# WHAT THE EXERCISE ASKS:
Output the lines of the records below exactly, beginning at their first line and ending at the line with "Image resolution: width=1456"; include no pictures.

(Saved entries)
╔══
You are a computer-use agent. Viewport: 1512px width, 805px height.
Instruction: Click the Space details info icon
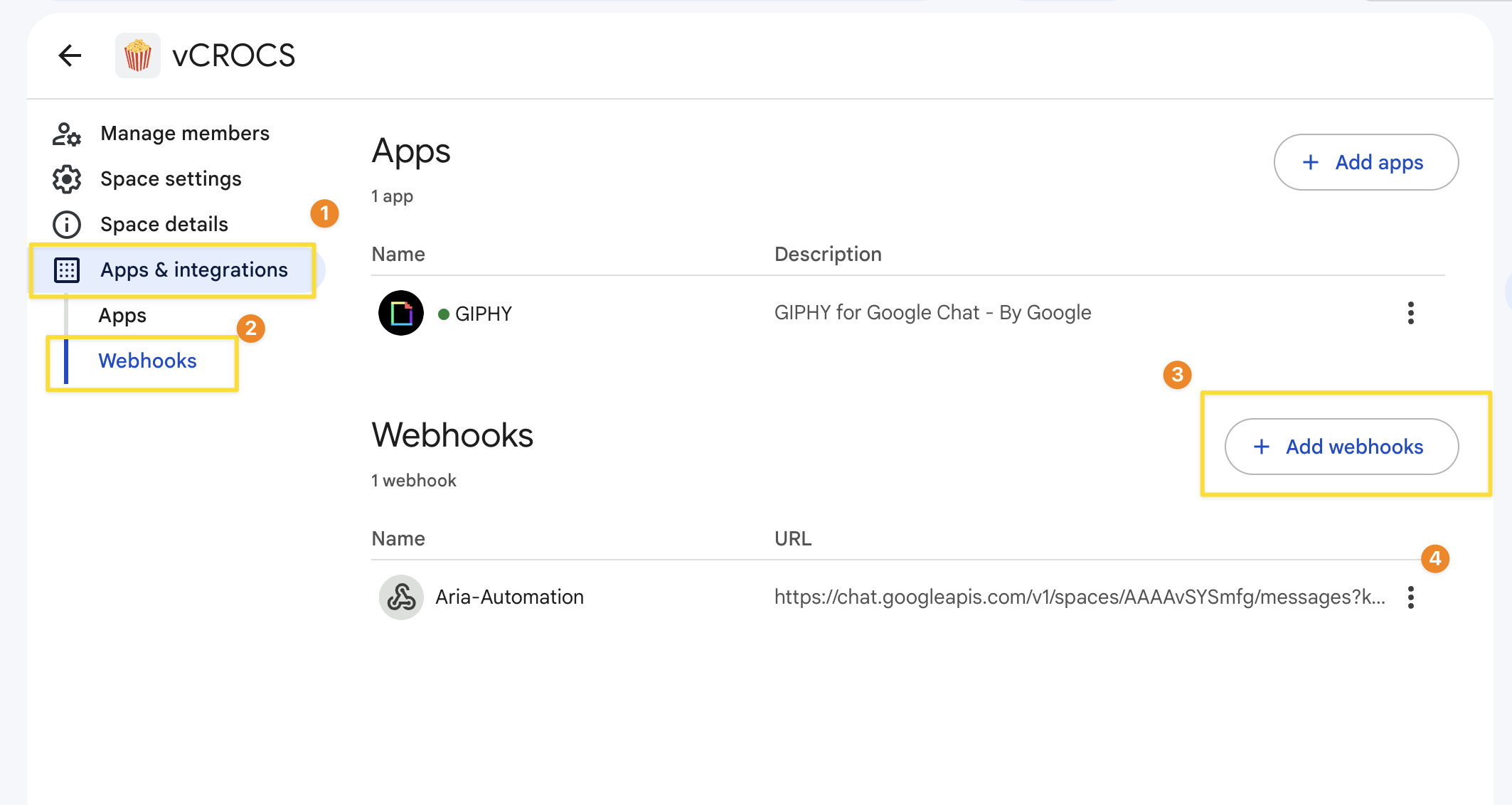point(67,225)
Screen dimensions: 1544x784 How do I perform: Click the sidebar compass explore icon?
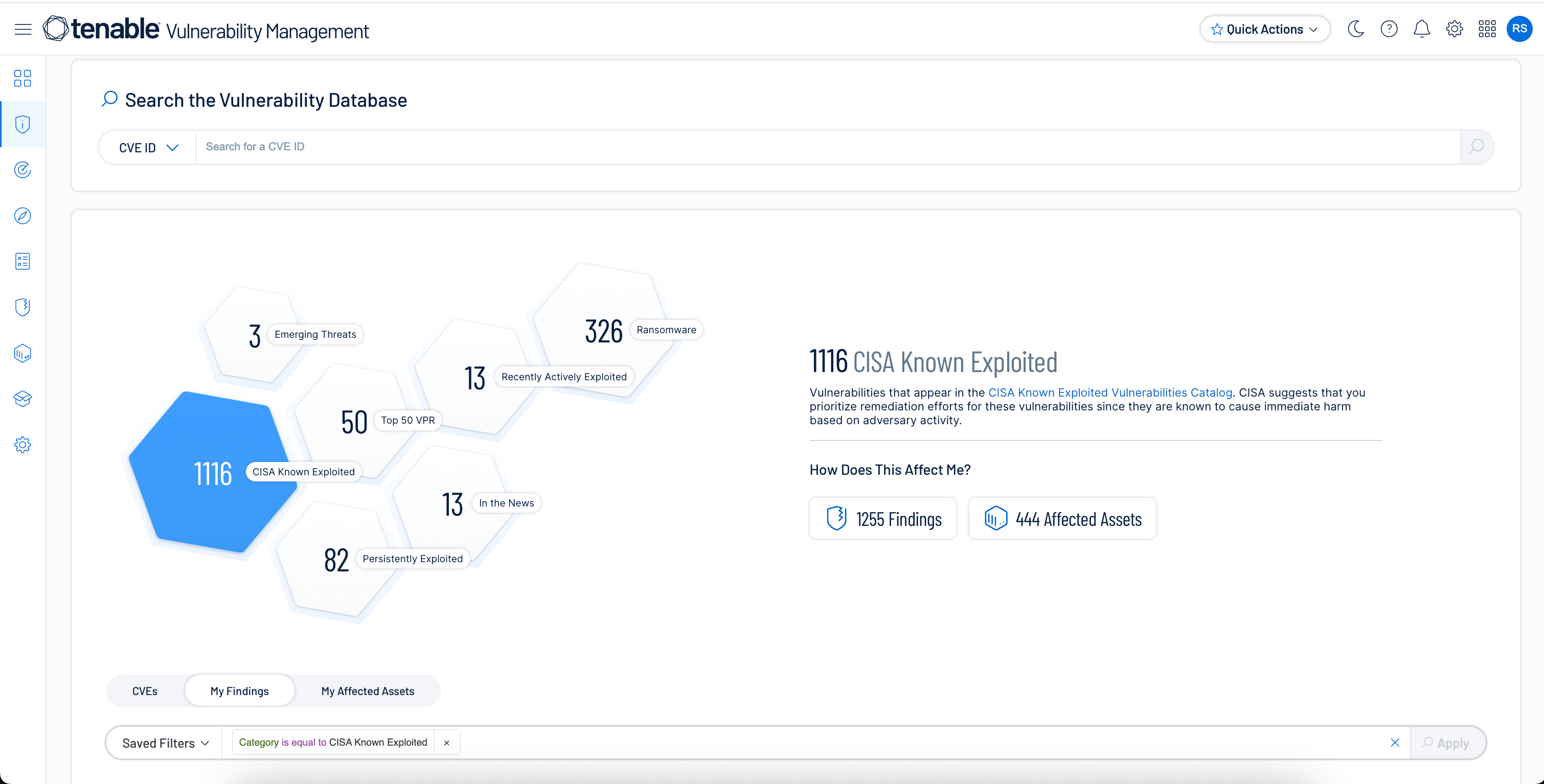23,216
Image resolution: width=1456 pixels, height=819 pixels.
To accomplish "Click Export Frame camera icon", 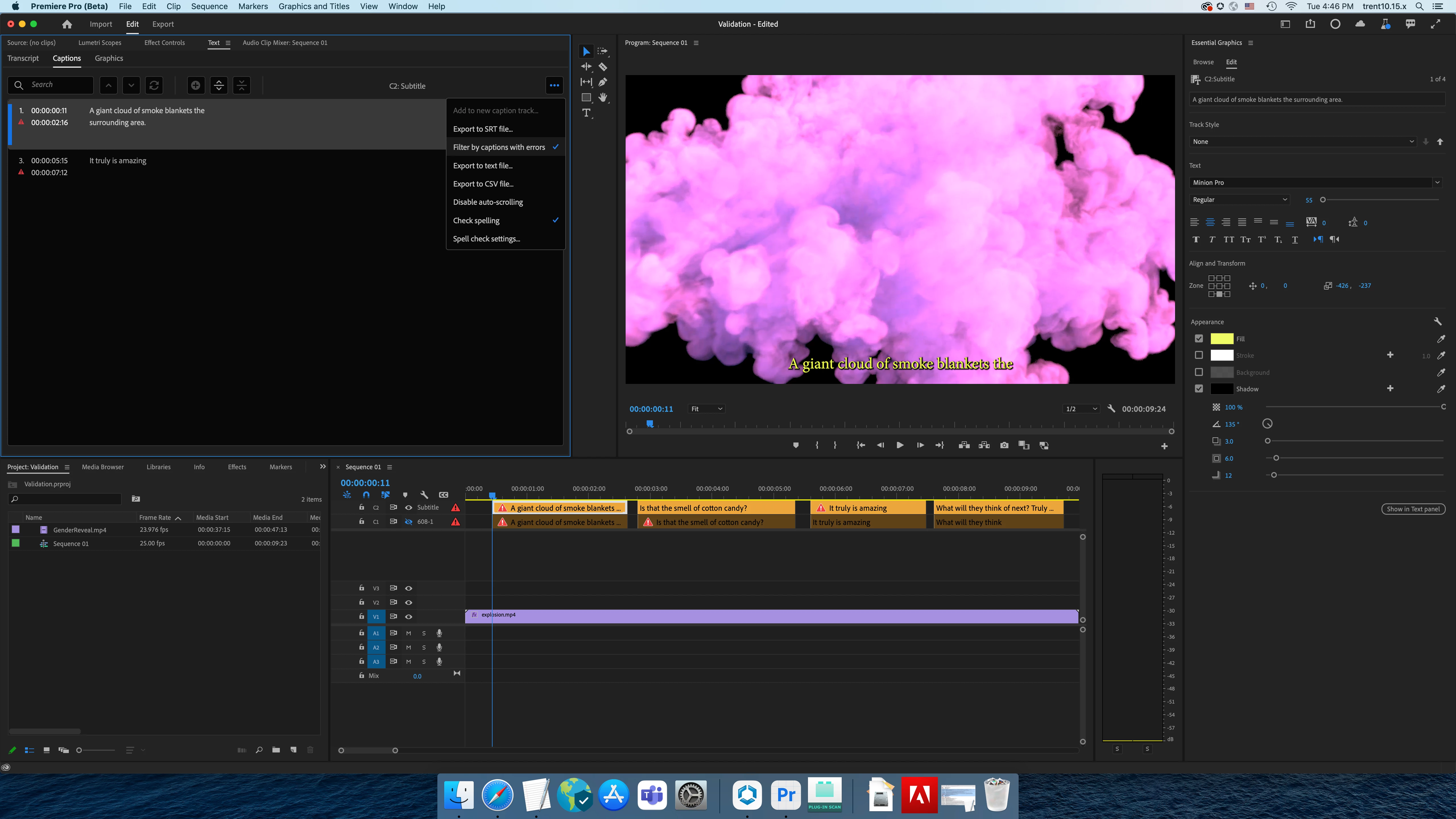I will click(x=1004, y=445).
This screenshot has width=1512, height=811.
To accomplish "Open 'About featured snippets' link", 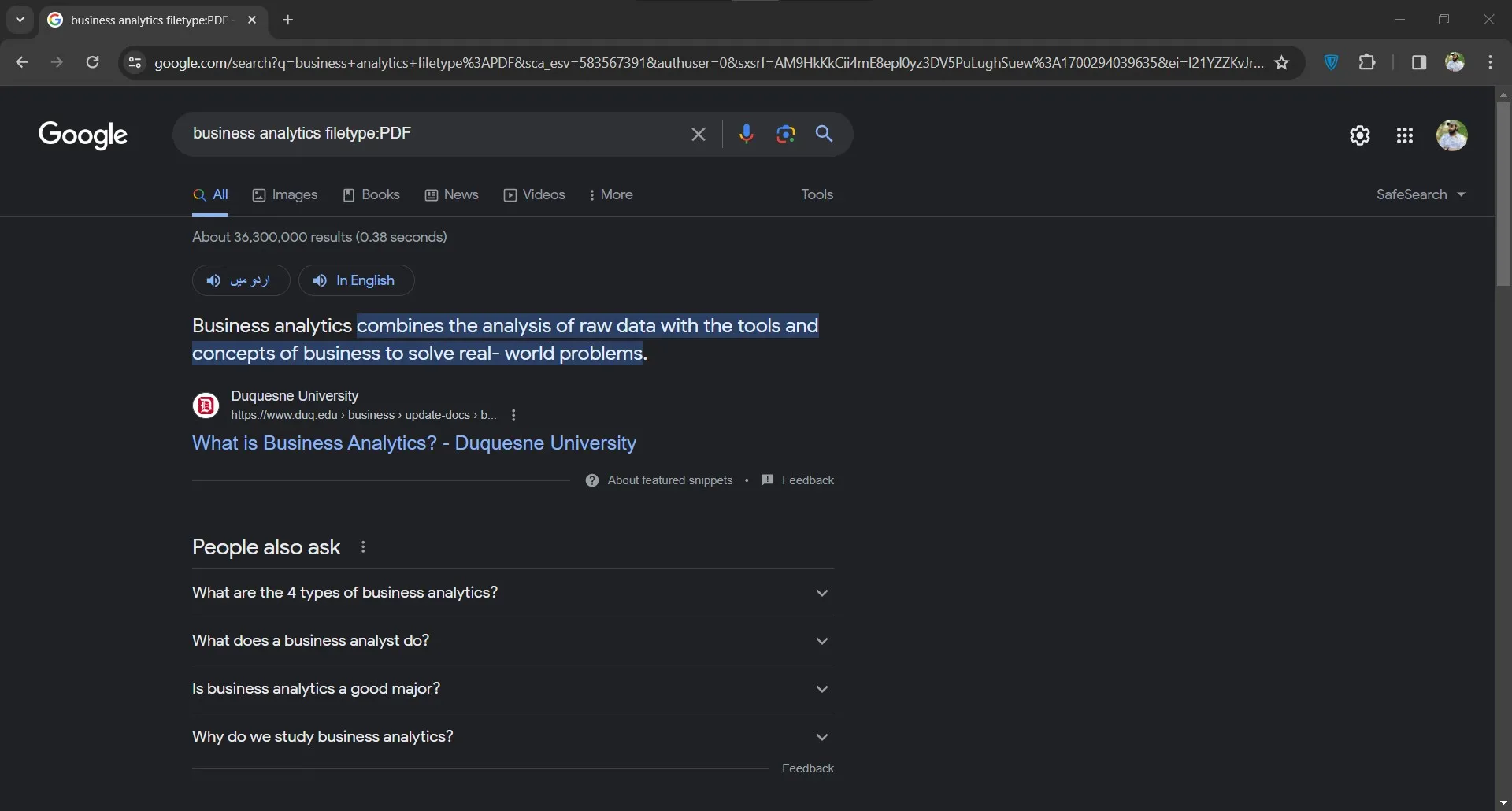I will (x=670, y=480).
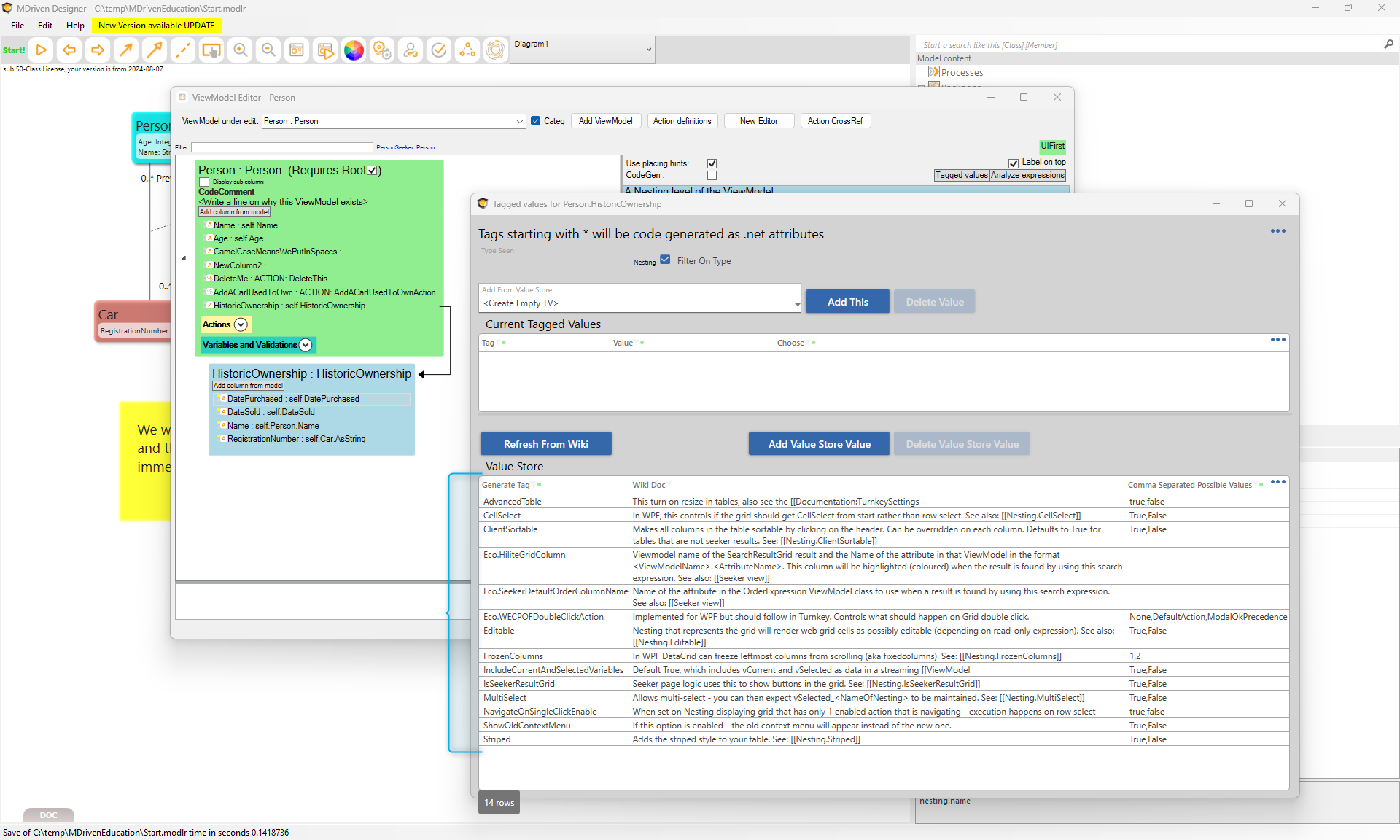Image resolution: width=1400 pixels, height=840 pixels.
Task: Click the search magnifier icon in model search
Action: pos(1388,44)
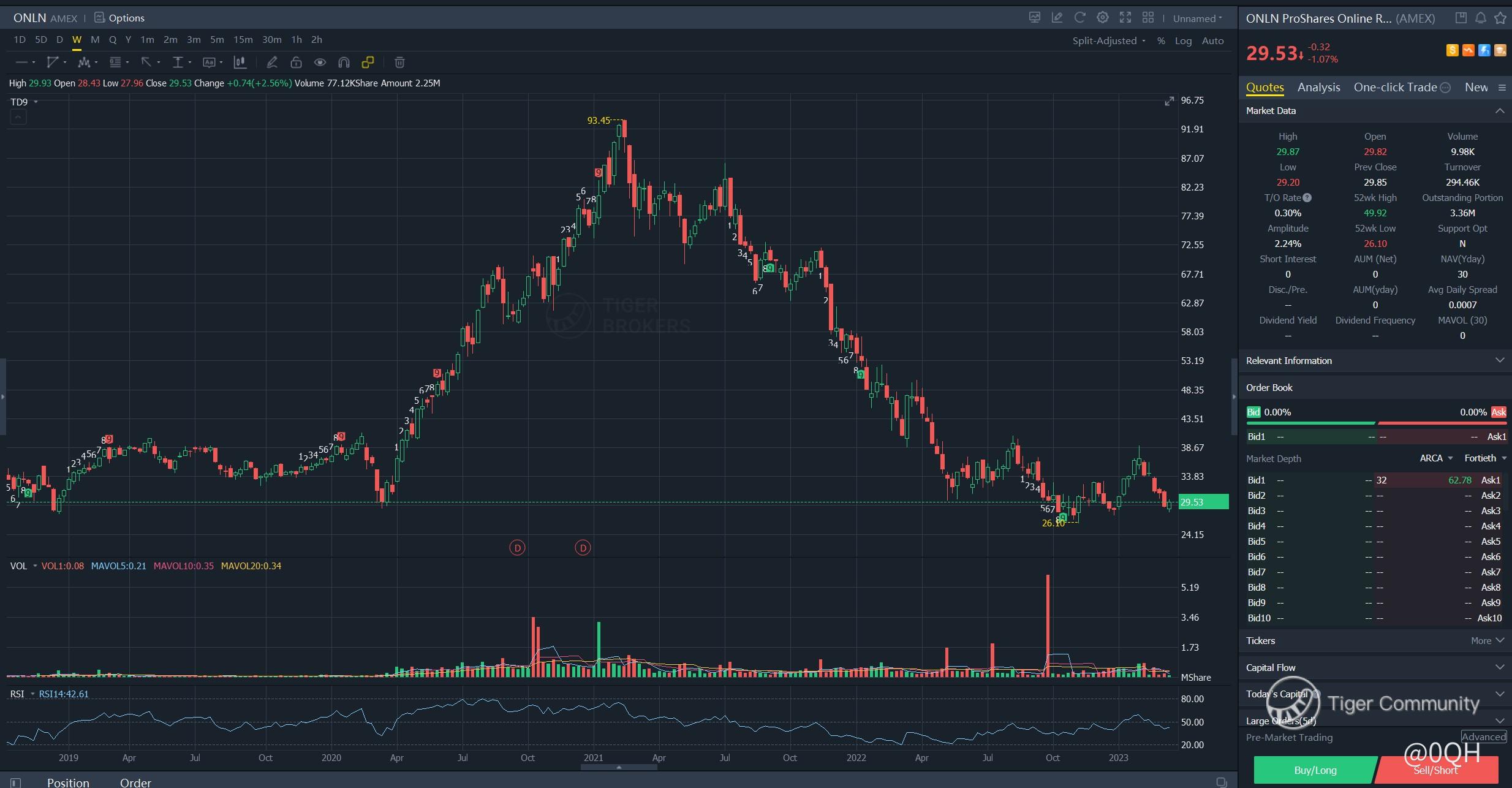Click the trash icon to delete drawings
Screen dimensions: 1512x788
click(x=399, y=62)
╚══
# RESPONSE TO THE EXERCISE:
You are a computer-use agent. Viewport: 1512px width, 805px height.
Instruction: Click the Space details info icon
point(67,225)
Screen dimensions: 1544x784 How do I perform: Click the sidebar compass explore icon?
23,216
Image resolution: width=1456 pixels, height=819 pixels.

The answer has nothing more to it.